EXERCISE DIRECTIONS:
Which of the lines in the records below hold the string "will"? Copy every one of them.

[Pixel coordinate grounding data]
___
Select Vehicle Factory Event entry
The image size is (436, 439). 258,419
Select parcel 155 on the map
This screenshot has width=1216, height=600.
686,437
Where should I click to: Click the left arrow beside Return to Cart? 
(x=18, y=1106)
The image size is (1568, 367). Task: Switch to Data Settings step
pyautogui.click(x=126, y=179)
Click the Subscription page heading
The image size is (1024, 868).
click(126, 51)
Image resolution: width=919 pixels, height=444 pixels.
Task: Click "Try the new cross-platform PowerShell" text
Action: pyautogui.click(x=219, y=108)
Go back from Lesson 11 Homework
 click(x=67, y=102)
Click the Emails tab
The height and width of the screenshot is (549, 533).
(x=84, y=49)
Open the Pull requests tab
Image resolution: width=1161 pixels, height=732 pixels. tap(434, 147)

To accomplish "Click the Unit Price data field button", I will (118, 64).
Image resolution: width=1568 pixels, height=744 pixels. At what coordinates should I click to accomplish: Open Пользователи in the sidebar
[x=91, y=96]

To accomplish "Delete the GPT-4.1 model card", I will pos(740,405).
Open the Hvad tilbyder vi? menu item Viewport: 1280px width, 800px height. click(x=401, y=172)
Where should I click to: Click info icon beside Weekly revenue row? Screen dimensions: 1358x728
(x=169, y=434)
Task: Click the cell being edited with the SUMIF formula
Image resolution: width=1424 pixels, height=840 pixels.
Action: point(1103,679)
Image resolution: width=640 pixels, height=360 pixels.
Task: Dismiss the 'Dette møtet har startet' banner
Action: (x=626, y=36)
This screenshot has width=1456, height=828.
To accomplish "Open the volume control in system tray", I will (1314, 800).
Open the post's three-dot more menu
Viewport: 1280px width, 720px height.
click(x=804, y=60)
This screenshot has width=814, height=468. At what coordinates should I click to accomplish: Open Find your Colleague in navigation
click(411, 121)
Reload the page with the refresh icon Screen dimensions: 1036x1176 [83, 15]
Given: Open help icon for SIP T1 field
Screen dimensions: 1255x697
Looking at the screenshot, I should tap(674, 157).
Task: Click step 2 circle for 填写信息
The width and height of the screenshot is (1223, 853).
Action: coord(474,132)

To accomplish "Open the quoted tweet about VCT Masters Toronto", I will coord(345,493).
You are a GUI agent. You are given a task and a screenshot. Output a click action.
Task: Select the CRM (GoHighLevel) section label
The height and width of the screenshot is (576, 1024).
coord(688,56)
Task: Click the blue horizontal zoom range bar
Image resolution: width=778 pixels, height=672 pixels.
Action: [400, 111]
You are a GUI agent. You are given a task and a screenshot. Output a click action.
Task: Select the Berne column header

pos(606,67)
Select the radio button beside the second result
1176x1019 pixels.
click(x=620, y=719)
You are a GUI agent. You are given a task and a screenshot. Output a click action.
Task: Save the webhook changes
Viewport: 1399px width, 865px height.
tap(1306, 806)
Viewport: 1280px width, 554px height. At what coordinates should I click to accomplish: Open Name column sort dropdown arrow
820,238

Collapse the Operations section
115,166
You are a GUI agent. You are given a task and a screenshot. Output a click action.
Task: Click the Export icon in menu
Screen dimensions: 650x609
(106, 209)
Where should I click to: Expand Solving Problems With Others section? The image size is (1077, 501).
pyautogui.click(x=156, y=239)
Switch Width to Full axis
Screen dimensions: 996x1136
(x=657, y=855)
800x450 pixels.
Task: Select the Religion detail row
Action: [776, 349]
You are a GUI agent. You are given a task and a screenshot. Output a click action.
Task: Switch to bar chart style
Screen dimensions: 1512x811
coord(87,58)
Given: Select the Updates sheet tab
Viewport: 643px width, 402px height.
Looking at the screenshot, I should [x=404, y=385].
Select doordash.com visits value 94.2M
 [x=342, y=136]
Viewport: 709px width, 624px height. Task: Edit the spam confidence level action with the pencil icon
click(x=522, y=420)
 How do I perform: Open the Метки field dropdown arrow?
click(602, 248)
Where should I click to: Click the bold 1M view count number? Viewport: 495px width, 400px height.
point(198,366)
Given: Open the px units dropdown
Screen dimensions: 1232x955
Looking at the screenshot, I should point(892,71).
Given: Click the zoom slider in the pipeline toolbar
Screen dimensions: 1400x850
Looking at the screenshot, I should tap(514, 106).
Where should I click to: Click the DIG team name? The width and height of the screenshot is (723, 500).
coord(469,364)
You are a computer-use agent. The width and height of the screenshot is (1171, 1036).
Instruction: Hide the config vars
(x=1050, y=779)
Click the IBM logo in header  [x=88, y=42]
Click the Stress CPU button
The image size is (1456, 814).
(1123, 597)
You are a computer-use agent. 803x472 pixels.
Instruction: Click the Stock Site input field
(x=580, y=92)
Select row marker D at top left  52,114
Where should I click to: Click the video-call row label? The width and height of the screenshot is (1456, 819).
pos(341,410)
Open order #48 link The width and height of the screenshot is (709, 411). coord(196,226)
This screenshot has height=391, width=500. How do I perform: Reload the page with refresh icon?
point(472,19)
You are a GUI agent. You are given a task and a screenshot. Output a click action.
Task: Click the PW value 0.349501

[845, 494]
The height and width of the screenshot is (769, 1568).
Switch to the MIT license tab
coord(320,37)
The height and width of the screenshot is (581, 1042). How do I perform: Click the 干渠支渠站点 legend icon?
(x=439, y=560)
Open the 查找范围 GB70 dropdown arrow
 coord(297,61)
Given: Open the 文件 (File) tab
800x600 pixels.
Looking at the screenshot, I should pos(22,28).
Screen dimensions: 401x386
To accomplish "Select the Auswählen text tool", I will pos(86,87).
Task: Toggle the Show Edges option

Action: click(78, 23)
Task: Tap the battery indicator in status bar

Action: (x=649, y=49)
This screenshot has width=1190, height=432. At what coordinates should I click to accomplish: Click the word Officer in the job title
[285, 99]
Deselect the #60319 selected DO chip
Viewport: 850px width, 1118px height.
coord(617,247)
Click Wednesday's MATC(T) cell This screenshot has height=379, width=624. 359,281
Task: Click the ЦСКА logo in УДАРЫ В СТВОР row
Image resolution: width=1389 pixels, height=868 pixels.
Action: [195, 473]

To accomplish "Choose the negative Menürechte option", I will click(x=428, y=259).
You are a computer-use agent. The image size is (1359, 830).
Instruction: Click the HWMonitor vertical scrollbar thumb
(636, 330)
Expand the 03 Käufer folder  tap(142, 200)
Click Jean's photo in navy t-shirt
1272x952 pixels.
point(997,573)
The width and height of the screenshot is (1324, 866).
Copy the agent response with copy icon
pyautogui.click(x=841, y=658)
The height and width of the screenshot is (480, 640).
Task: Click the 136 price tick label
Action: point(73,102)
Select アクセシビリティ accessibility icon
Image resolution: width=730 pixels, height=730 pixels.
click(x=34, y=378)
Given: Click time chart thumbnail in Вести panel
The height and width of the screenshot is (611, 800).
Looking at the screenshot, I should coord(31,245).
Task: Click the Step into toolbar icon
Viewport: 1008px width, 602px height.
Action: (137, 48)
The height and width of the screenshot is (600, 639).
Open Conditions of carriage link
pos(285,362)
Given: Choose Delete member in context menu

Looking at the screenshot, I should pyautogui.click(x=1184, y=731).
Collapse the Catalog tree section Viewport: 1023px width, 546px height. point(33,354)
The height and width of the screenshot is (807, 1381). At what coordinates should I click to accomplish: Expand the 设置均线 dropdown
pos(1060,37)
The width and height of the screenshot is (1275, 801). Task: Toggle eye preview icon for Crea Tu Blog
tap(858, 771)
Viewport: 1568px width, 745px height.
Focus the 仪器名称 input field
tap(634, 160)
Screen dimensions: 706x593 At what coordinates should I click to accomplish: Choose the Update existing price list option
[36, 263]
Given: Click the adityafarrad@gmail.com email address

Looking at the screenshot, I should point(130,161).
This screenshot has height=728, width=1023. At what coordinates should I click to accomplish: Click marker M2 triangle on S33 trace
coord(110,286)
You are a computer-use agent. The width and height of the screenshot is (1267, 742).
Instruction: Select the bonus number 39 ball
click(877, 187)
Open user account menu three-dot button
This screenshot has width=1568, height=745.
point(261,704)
___
ANSWER BOX:
To accomplish "Click the Unit Price data field button", I will (118, 64).
To accomplish "Delete the GPT-4.1 model card", I will pos(740,405).
To accomplish "Open the volume control in system tray", I will (1314, 800).
To accomplish "Open the quoted tweet about VCT Masters Toronto", I will coord(345,493).
To accomplish "Select the Auswählen text tool", I will pos(86,87).
To accomplish "Choose the negative Menürechte option", I will click(x=428, y=259).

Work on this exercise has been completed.